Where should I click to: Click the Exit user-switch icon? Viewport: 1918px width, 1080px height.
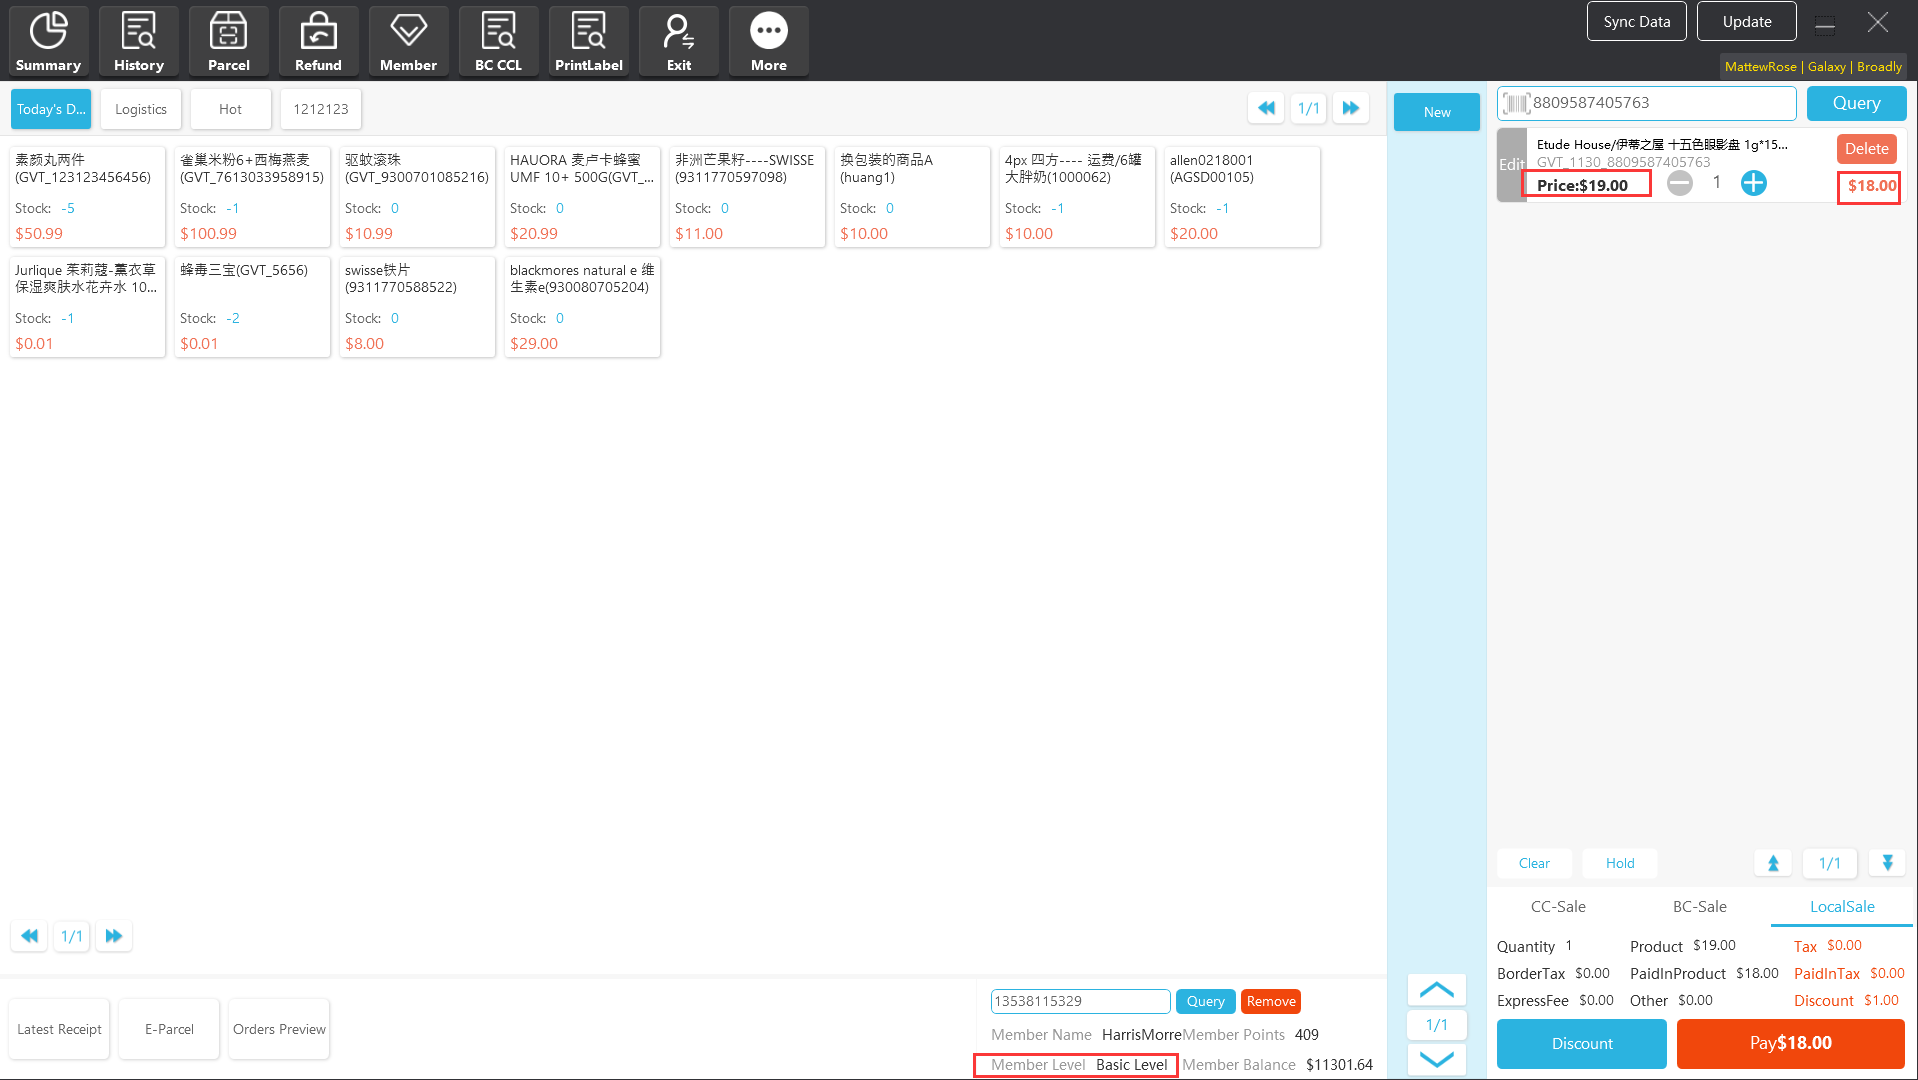tap(678, 41)
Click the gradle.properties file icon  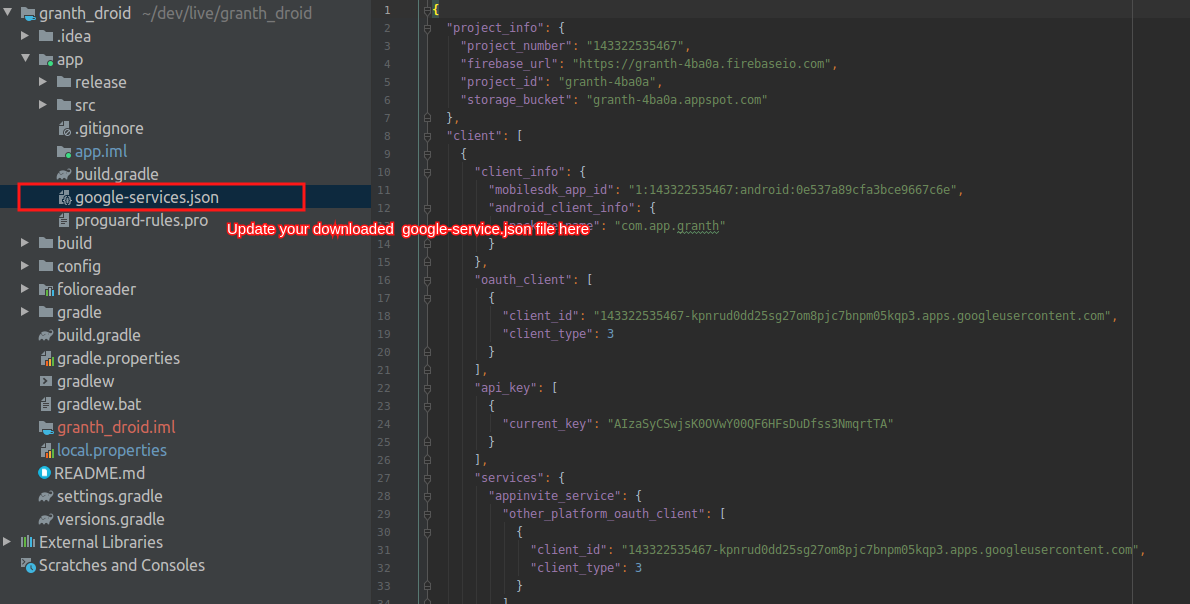[46, 358]
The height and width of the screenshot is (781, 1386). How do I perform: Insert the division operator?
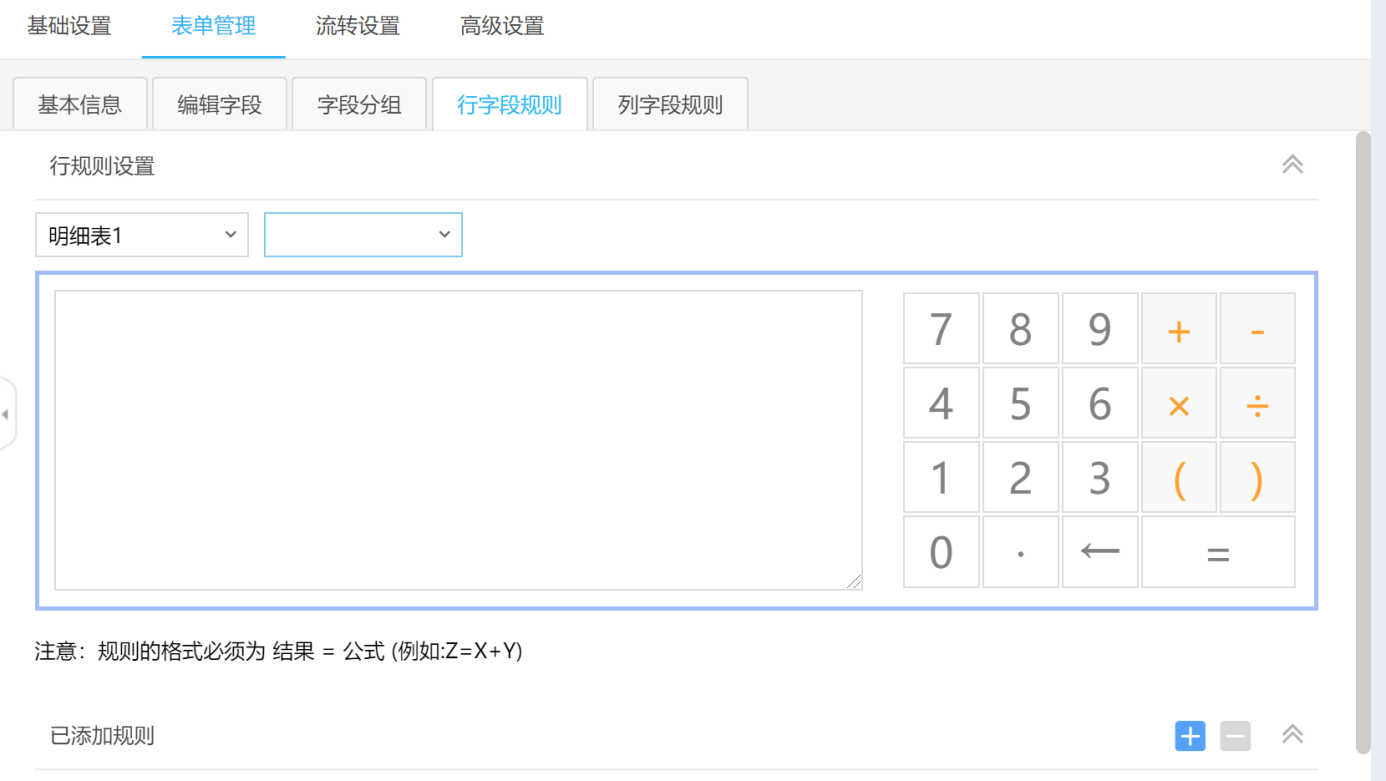tap(1257, 404)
........
Where the line with "The height and" appears, begin there and transcribe exactly through the last line of the data, leaving all pictures aside.

The height and width of the screenshot is (781, 1386). How do I perform: Insert the division operator?
tap(1257, 404)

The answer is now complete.